Hello Codeforces!

Have you heard about **HackerEarth Collegiate Cup**? Here is a general invitational post about it — Invitation to HackerEarth Collegiate Cup. In case you missed it, or failed to qualify for the next round, I have a nice surprise for you — there will be a *Wild Card Round* which wasn't mentioned in original announcement. This contest will take place on October 02, 10:00 IST.

This contest will give another chance for all those who didn't qualify or missed the previous rounds to directly get into the Second Elimination. Top 20 teams will directly qualify for the Second Elimination. Make sure you will have 3 members in your team and all from same college.

This contest will be held using ICPC-style rules (penalties, no partial scoring). You'll have 2 hours to solve problems prepared by Yury_Bandarchuk and kingofnumbers.

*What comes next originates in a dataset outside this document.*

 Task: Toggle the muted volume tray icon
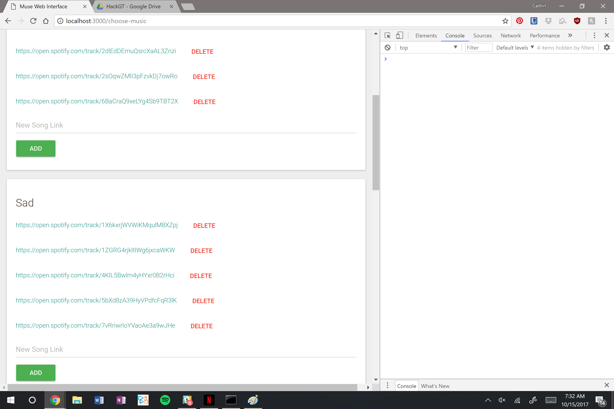coord(502,400)
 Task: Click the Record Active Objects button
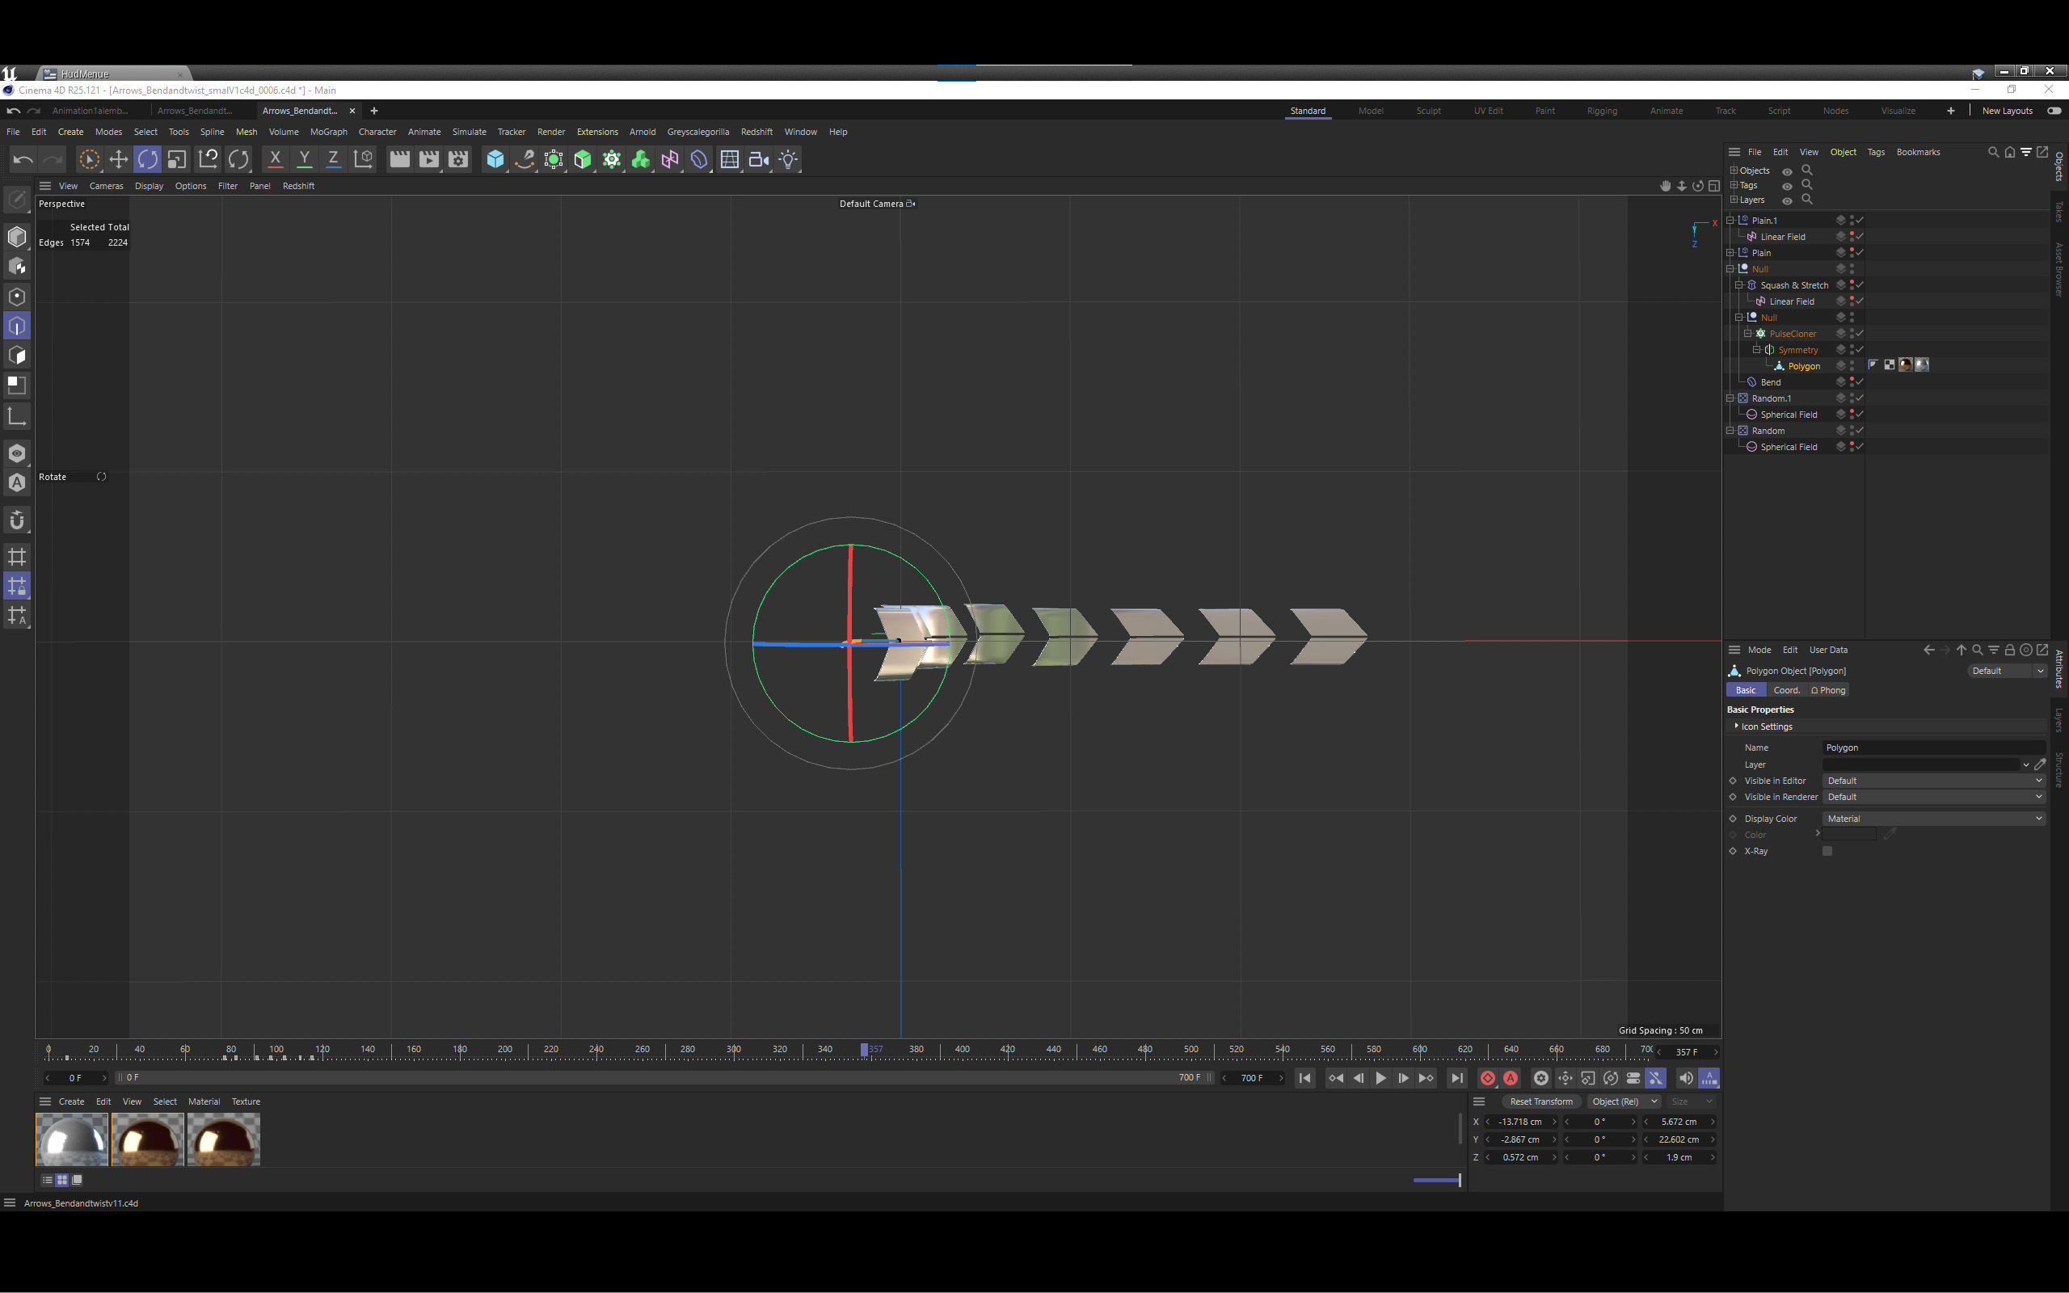pos(1488,1078)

I worked on it as a tester, and after the contest you'll have editorials by magieNoire provided.

Good luck! See you on the leaderboard. And in the Second Elimination afterwards ;)

What is the solution for the Prime Numbers question?

Most difficult part in this problem is check number for prime. Let our sequence will be a=a1->a2->...->an=b. Let's make some observations:

if (b-a) — prime number then answer a->b

Between numbers x, x+2, x+4, always exist non-prime number if x>3

if a > 3, then if we add or subtract prime number >= 3 we will get even number, so we need to reach 2 somehow, otherwise we can't reach number b, because b is odd + points (1) and (2). How we can do this? If (a-2) — prime, everything is OK. In another case, we can add or subtract 2 from a (twin primes), and after that recieve 2. If we can't reach 2 after these operations there is no answer. If we'll try to solve problem for pair b, from b reach 2, and combine answer. For 37,71(37->39->2->73->71), for 3,13(3->5->2->13). Everywhere will be 2

if a = 2, then try to get (b+2) or (b-2) and after that b

if a = 3, then if b = 7, answer 3->5->7. Otherwise solution like (3)

Code: http://pastebin.com/FP4NVWT5